A hypergraph-based method for large-scale dynamic correlation study at the transcriptomic scale

BACKGROUND: The biological regulatory system is highly dynamic. Correlations between functionally related genes change over different biological conditions, which are often unobserved in the data. At the gene level, the dynamic correlations result in three-way gene interactions involving a pair of genes that change correlation, and a third gene that reflects the underlying cellular conditions. This type of ternary relation can be quantified by the Liquid Association statistic. Studying these three-way interactions at the gene triplet level have revealed important regulatory mechanisms in the biological system.
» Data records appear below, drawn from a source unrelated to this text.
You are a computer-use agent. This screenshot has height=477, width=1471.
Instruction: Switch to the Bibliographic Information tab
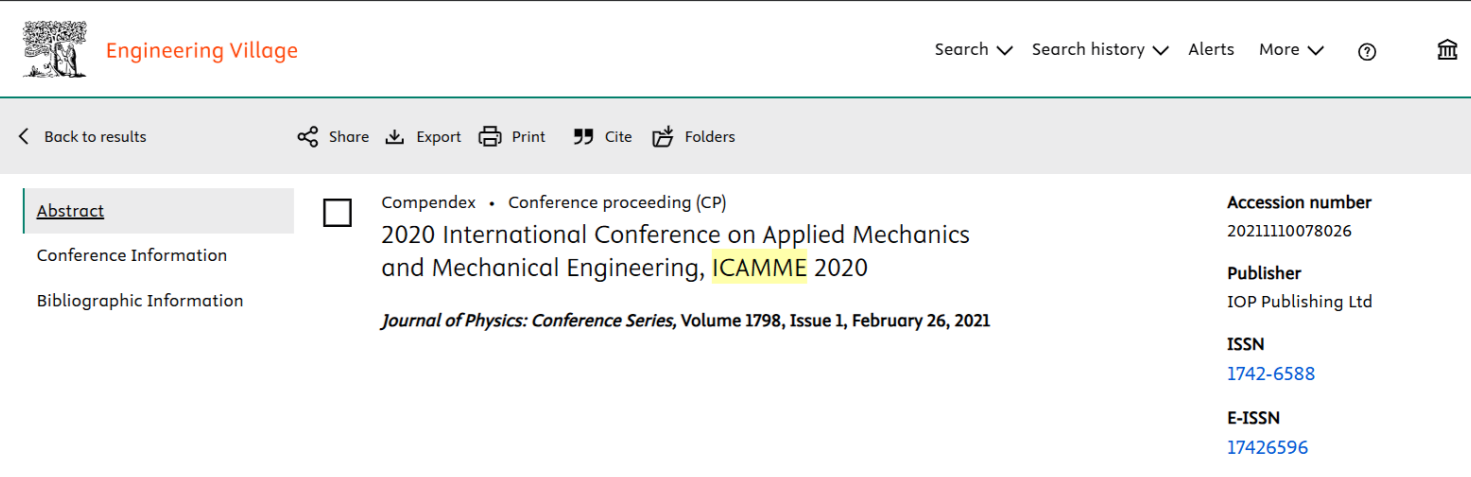[x=140, y=300]
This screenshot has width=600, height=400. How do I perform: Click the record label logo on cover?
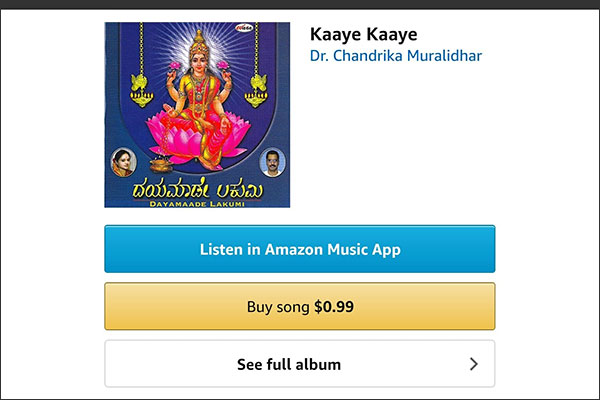click(244, 28)
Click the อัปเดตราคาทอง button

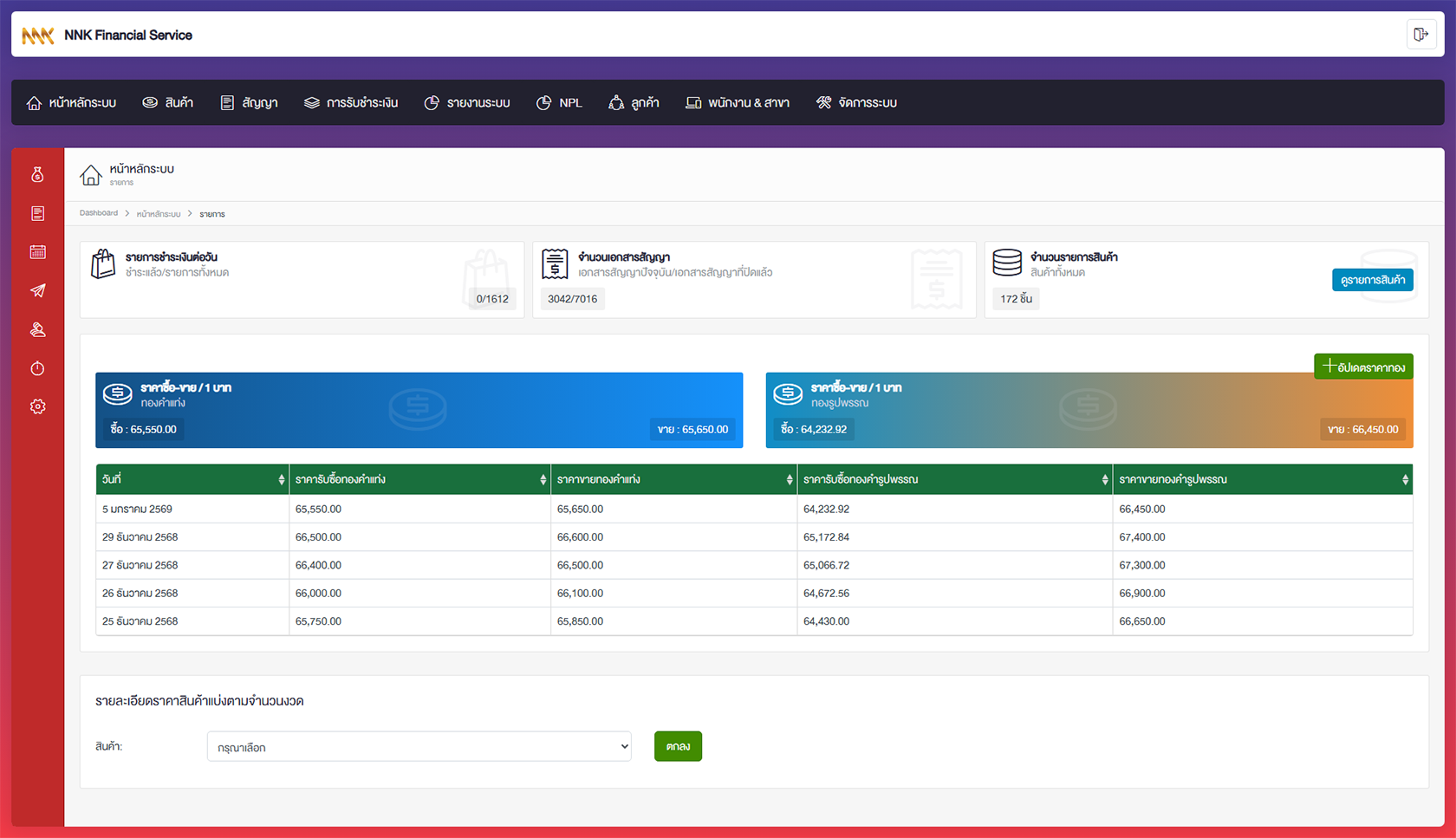coord(1363,367)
Currently, due to the extremely large amount of possible combinations of triplets within a high-throughput gene expression dataset, no method is available to examine the ternary relationship at the biological system level and formally address the false discovery issue. RESULTS: Here we propose a new method, Hypergraph for Dynamic Correlation (HDC), to construct module-level three-way interaction networks. The method is able to present integrative uniform hypergraphs to reflect the global dynamic correlation pattern in the biological system, providing guidance to down-stream gene triplet-level analyses. To validate the method’s ability, we conducted two real data experiments using a melanoma RNA-seq dataset from The Cancer Genome Atlas (TCGA) and a yeast cell cycle dataset. The resulting hypergraphs are clearly biologically plausible, and suggest novel relations relevant to the biological conditions in the data. CONCLUSIONS: We believe the new approach provides a valuable alternative method to analyze omics data that can extract higher order structures. The software is at https://github.com/yunchuankong/HypergraphDynamicCorrelation. ELECTRONIC SUPPLEMENTARY MATERIAL: The online version of this article (10.1186/s12864-019-5787-x) contains supplementary material, which is available to authorized users.